**MATERIAL PROVIDED**

***

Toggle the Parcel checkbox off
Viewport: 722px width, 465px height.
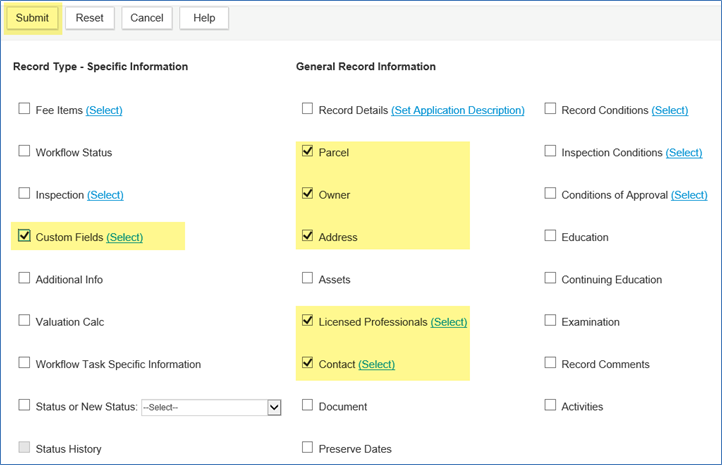tap(307, 151)
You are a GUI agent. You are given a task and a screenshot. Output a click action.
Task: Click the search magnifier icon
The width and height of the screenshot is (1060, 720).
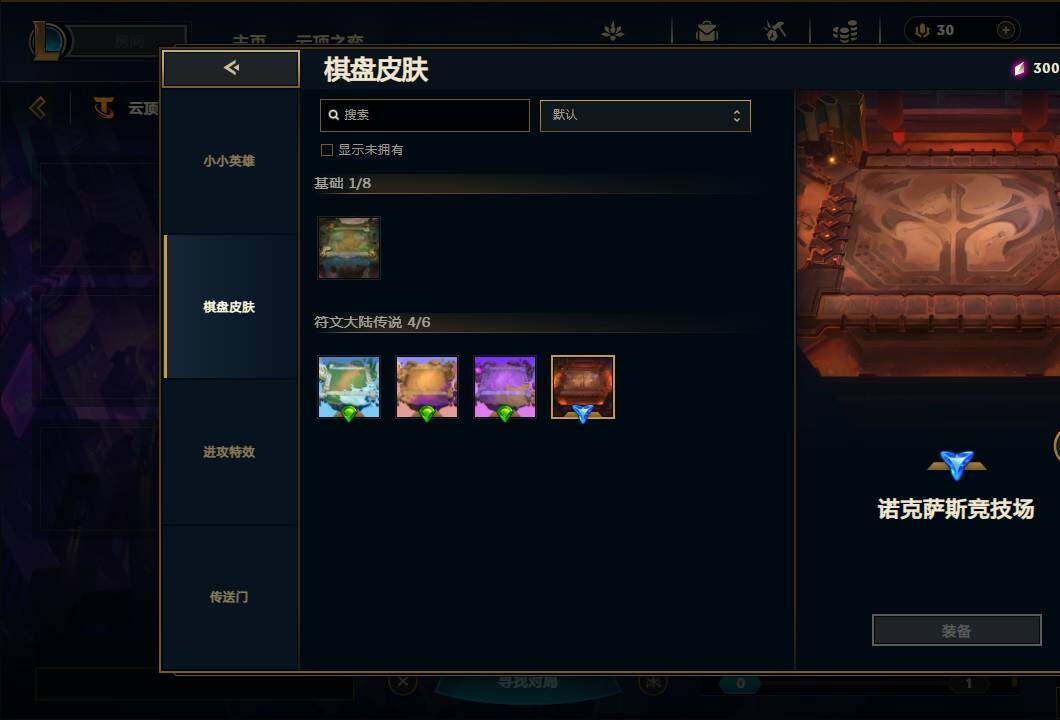333,115
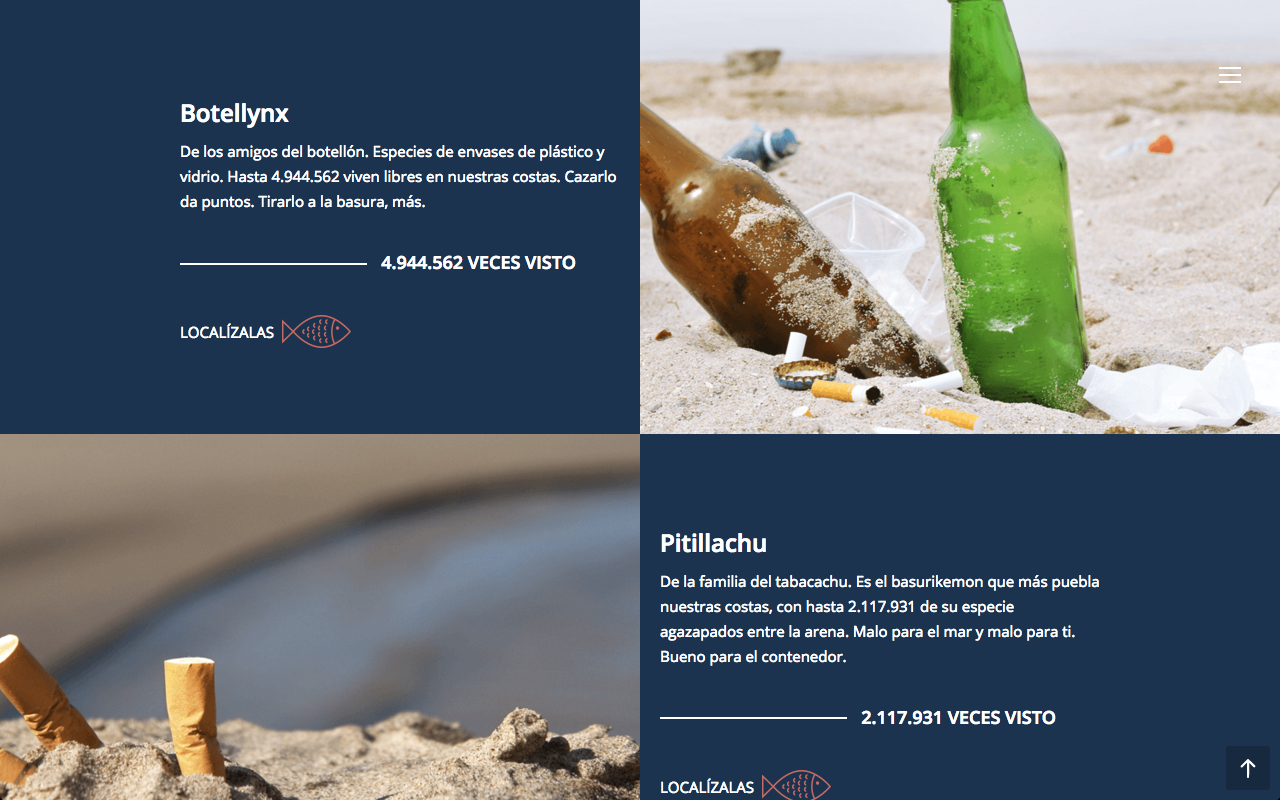Image resolution: width=1280 pixels, height=800 pixels.
Task: Click the green glass bottle photo
Action: [x=1008, y=210]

***

**WHAT TO WORK ON**
From the first line above through the line containing "Task: Click the search magnifier icon", copy everything exactly, without the pictures.

**WRITTEN SOLUTION**
Toggle the Parcel checkbox off
Viewport: 722px width, 465px height.
tap(307, 151)
You are a GUI agent. You are given a task and a screenshot. Output a click action.
Task: Click the search magnifier icon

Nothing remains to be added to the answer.